17.Compte tenu de la définition de la victime donnée dans le nouveau Code de procédure pénale et reproduite plus haut, qui n’établit aucune distinction entre les types de préjudice et recouvre aussi bien les préjudices directs que les préjudices indirects découlant d’une infraction, toute personne disparue ou ayant subi un préjudice résultant directement d’une disparition forcée doit être considérée comme une victime.

VII.Renseignements complémentaires sur la suite donnée au paragraphe 29 des observations finales

18.Comme indiqué dans la réponse au point 12, le nouveau Code pénal prévoit que le fait que la victime d’une disparition forcée soit une femme enceinte ou un mineur est une circonstance aggravante de l’infraction, laquelle, en pareil cas, est punie d’une peine de cinq à dix ans d’emprisonnement.

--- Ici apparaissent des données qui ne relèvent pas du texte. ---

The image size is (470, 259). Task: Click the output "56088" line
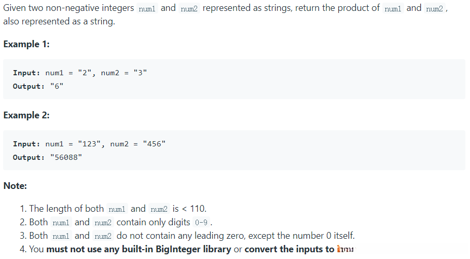coord(47,157)
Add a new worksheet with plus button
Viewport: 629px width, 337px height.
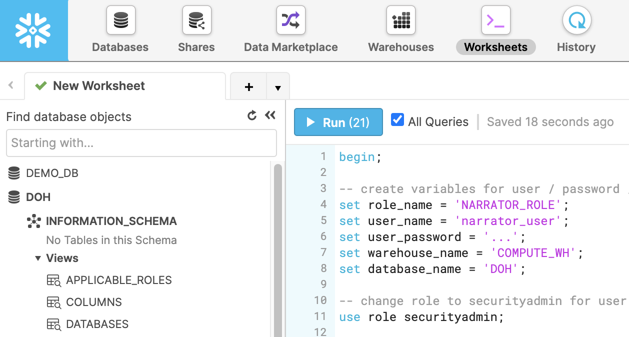[249, 88]
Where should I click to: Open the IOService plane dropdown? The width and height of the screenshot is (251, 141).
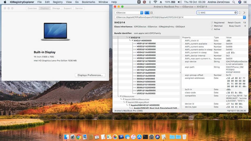point(129,13)
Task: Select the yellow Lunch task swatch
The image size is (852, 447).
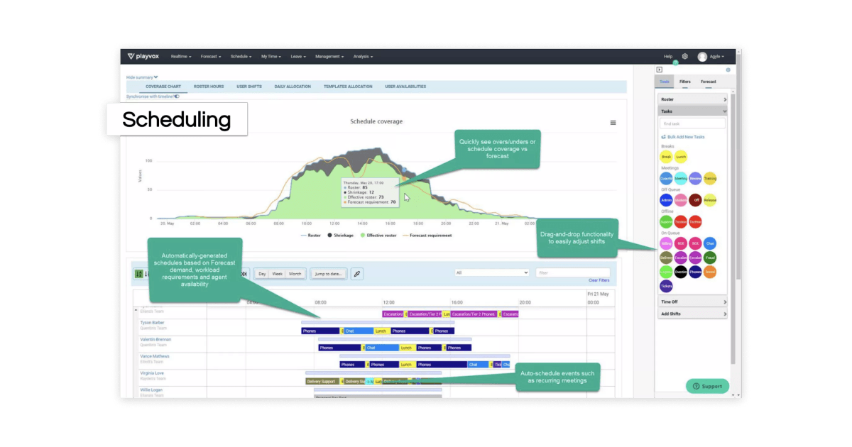Action: point(681,156)
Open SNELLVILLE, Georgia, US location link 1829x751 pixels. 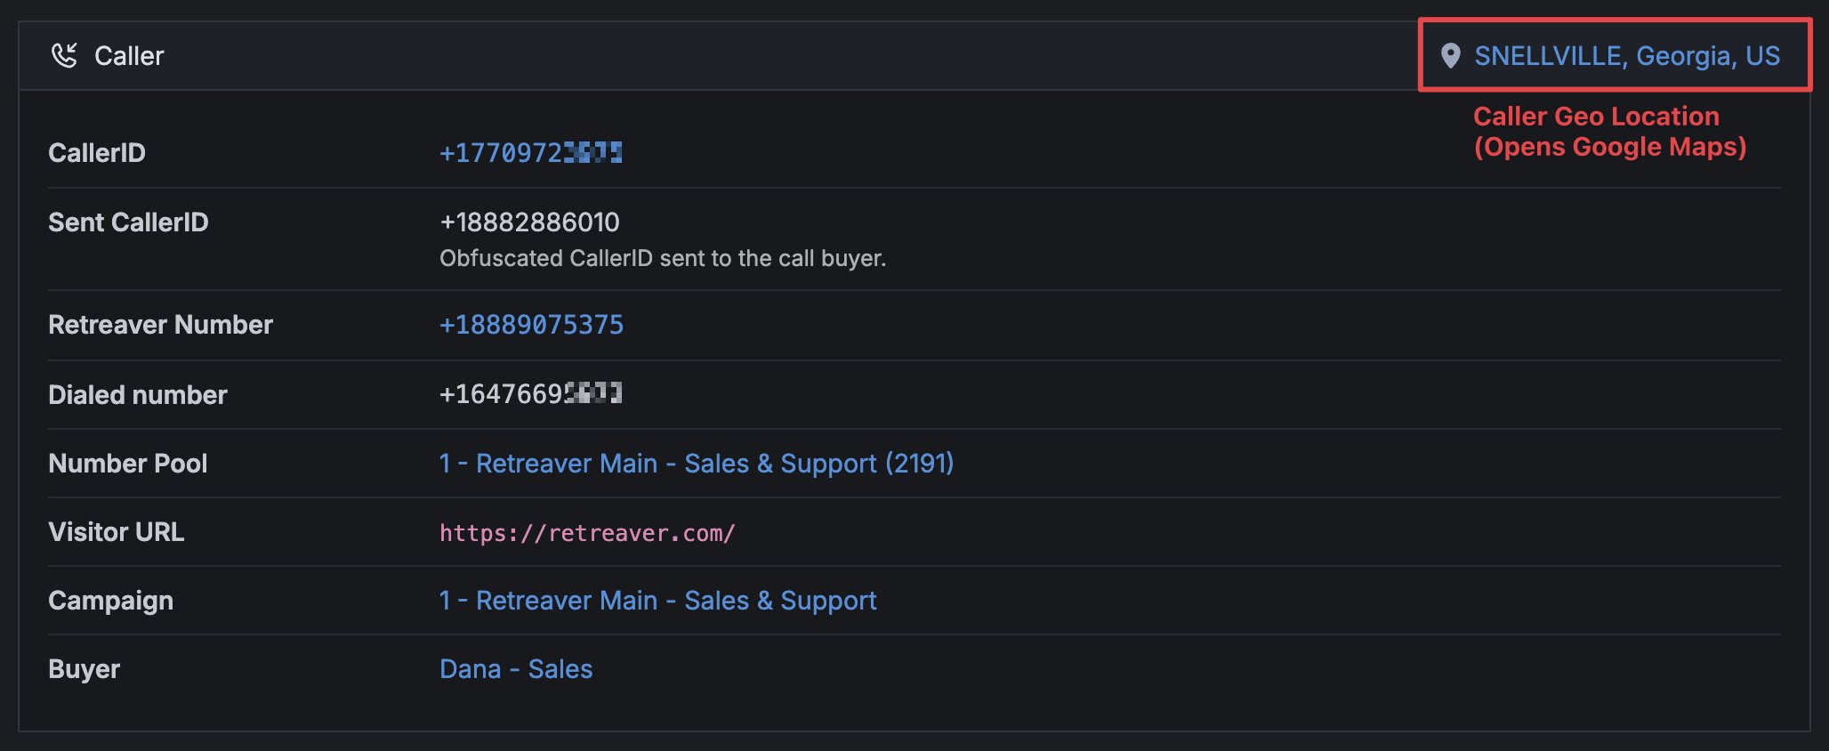tap(1627, 56)
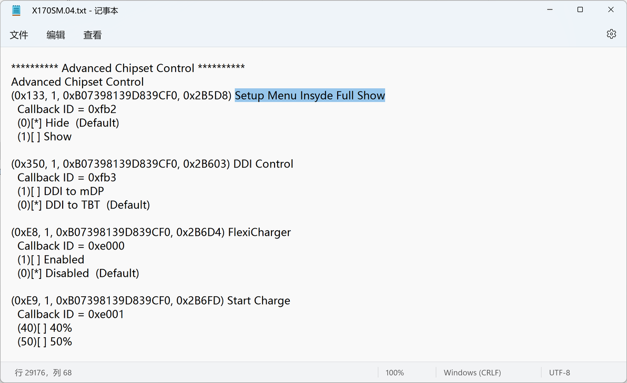Open the 文件 menu
This screenshot has width=627, height=383.
[19, 35]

19.Conformément à l’article 325 du Code pénal en vigueur (fabrication, vente ou utilisation de faux documents, timbres, sceaux, en-têtes de lettre et plaques minéralogiques), la falsification d’un document officiel conférant des droits ou octroyant une exonération de responsabilité, ou de tout autre document officiel dans le but d’utiliser ou de vendre un tel document, ou la fabrication et la vente de faux sceaux, signes, en-têtes de lettre ou plaques minéralogiques dans le même but, ainsi que l’utilisation d’un document manifestement contrefait, est punie d’une amende d’un montant équivalent à 200 à 400 fois le salaire minimum, ou d’une peine d’emprisonnement pouvant aller jusqu’à deux ans. Le nouveau Code pénal contient également une disposition à cet effet.

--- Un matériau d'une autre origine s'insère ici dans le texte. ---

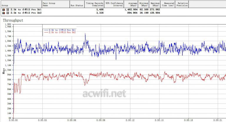Expand the 2.5G to 小米13 Pro 5G1 group
226x122 pixels.
coord(7,10)
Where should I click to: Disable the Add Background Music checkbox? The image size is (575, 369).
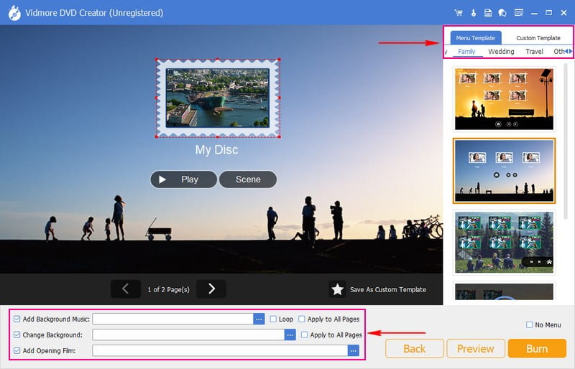(x=17, y=319)
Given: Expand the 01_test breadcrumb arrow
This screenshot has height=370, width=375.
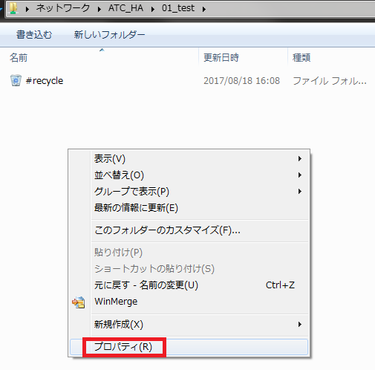Looking at the screenshot, I should 204,9.
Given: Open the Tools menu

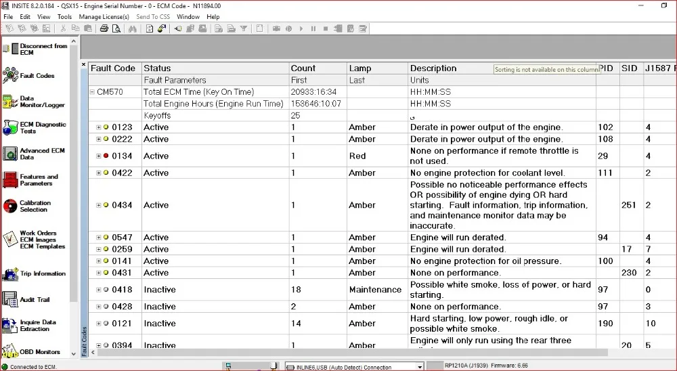Looking at the screenshot, I should click(64, 16).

VIII.Police de la République d’Arménie

20.Entre 2015 et 2021, des policiers ont suivi des formations au Centre de formation du Complexe éducatif de la police de la République d’Arménie sur les thèmes suivants : « Décisions de la Cour européenne des droits de l’homme concernant les violations de l’article 3 de la Convention européenne des droits de l’homme commises par l’Arménie », « Torture et traitements inhumains ou dégradants », « Droit à la vie », « Genre et stéréotypes de la socialisation », « Le genre comme paradigme socioculturel », « Violence de genre », « Violence domestique et violence sexuelle », « Caractéristiques pénales de la traite et de l’exploitation des êtres humains », « Particularités de la lutte contre l’exploitation et la traite des êtres humains » et « Modalités d’organisation de la lutte contre l’exploitation et la traite des êtres humains ».

21.Il est actuellement prévu d’inclure la Convention internationale pour la protection de toutes les personnes contre les disparitions forcées dans le programme d’enseignement du Centre de formation du Complexe éducatif de la police de la République d’Arménie.